3:03 PM – Panel session 2 ends amidst group photograghs.
4:00pm – Panel 3: New market opportunities.
Introduction of panellists.
Ayodeji Balogun, the panel’s keynote speaker, said marketing should be started from the point of input and not output.
He spoke on commodity and value exchange in agricultural marketing economy.
He stressed the need for creating access market for harvested products especially in the rural areas bearing in mind the logistics, processing and transportation challenges that comes along with it.
“A structure should be created to define standard of products being distributed.
“There are certain questions we need to ask ourselves when we talk about marketing of agriculture products; How do we determine a standard price for a particular product considering the different areas they are coming from? What should be the distribution channel for giving capital to farmers?
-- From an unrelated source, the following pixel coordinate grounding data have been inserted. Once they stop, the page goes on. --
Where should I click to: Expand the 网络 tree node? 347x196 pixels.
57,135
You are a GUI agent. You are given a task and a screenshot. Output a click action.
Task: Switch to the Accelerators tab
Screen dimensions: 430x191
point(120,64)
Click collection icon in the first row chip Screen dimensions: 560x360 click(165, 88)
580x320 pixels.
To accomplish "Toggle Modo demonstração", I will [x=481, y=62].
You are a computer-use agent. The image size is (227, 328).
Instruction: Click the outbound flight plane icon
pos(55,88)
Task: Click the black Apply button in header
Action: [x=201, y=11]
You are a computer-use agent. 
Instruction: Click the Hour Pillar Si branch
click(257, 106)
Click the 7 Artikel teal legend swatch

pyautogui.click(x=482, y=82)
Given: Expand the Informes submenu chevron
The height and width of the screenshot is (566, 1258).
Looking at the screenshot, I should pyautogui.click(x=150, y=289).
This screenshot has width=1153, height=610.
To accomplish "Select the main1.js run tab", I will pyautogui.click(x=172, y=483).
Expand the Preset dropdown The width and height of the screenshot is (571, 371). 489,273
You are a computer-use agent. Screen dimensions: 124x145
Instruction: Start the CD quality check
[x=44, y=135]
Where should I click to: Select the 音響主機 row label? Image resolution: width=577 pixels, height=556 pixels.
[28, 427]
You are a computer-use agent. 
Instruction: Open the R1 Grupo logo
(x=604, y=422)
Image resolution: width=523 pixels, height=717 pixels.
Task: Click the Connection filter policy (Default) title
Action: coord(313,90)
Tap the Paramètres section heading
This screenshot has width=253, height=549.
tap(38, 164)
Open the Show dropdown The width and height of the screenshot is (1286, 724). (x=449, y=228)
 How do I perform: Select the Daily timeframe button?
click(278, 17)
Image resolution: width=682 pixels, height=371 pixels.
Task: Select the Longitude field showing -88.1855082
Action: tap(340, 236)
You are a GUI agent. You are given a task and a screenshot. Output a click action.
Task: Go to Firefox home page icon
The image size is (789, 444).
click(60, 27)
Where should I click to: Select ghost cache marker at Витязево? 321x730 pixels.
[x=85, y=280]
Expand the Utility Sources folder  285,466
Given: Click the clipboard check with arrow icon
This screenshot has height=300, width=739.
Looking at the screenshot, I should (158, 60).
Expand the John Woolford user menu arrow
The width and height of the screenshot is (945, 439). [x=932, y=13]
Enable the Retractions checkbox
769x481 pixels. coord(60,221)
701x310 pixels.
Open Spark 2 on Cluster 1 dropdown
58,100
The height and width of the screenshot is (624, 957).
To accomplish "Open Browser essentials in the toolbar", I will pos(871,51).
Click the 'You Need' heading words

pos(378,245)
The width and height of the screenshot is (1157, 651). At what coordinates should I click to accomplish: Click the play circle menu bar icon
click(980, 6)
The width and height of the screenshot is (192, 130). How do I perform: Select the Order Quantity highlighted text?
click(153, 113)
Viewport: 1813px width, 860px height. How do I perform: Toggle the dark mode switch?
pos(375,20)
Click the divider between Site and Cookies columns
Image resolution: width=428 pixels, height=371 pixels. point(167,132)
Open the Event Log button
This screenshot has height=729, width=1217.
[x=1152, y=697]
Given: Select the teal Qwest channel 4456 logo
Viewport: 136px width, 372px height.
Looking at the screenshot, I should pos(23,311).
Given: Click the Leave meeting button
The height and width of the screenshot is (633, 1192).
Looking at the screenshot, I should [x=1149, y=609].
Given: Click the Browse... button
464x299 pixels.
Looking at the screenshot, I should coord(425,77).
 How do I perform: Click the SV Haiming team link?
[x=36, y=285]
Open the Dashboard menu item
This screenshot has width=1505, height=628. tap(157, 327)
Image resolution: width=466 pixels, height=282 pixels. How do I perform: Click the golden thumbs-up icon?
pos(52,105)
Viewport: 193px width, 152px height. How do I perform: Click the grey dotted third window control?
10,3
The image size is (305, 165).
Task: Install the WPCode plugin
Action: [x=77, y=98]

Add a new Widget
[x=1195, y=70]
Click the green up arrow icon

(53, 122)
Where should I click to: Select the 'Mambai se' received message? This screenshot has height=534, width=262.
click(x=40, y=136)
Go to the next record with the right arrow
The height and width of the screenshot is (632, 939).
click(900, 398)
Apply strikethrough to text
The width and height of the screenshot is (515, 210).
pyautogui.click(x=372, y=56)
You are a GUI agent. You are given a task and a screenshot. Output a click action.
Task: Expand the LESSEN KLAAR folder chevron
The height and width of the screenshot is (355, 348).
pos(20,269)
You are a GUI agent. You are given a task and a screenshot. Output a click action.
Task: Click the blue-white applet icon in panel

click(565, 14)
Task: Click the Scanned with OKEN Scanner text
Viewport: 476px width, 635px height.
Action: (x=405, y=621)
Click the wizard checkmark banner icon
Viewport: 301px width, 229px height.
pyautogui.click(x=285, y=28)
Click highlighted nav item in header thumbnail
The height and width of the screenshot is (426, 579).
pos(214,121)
How do we utilize the new technology to enhance market distribution?”
Mr. Balogun explained the disparities between different farmers, their products and market opportunities.
Satyan Yadav, a panellist spoke on using C-LAP for youth empowerment in Nigeria.
He said through ‘Agribussiness’ and ‘Agriprenuership’, 10,000 youth will be employed and engaged in farm product marketing.
Mr. Yadav also said there is need for market driven farming in the rural areas.
“774 farmers will be equipped with organic adoption and precision farming through the C-LAP initiative”, Mr. Yadav added.
Kshyama Singh, a female panellist, spoke on organic farming.
She said 70 per cent of Nigerian small scale farmers only cultivate on not more than 1 hectare of land.
“Organic farming can help boost the size and quality of products of small scale farmers.
“Most country in the world make use of organic farming. In 2016 the country with the largest production using organic farming is America and it contributed to a growth to their economy”, Ms. Singh said.
Ms. Singh said Nigeria should key into such trend.
A participant said Silos will be created through C-LAP that will serve as a hub for processing food in rural areas.
He said through the initiative, seeds brought into the country should be traced to where they are coming from.
“A lot of commodities from Nigeria that go into the E.U market are rejected. There is need to improve on the quality control system.”
End of Panel session 3 amidst applause and photographs
5: 01pm – Dumebi Kachukwu, chairman of C-LAP gives closing remarks.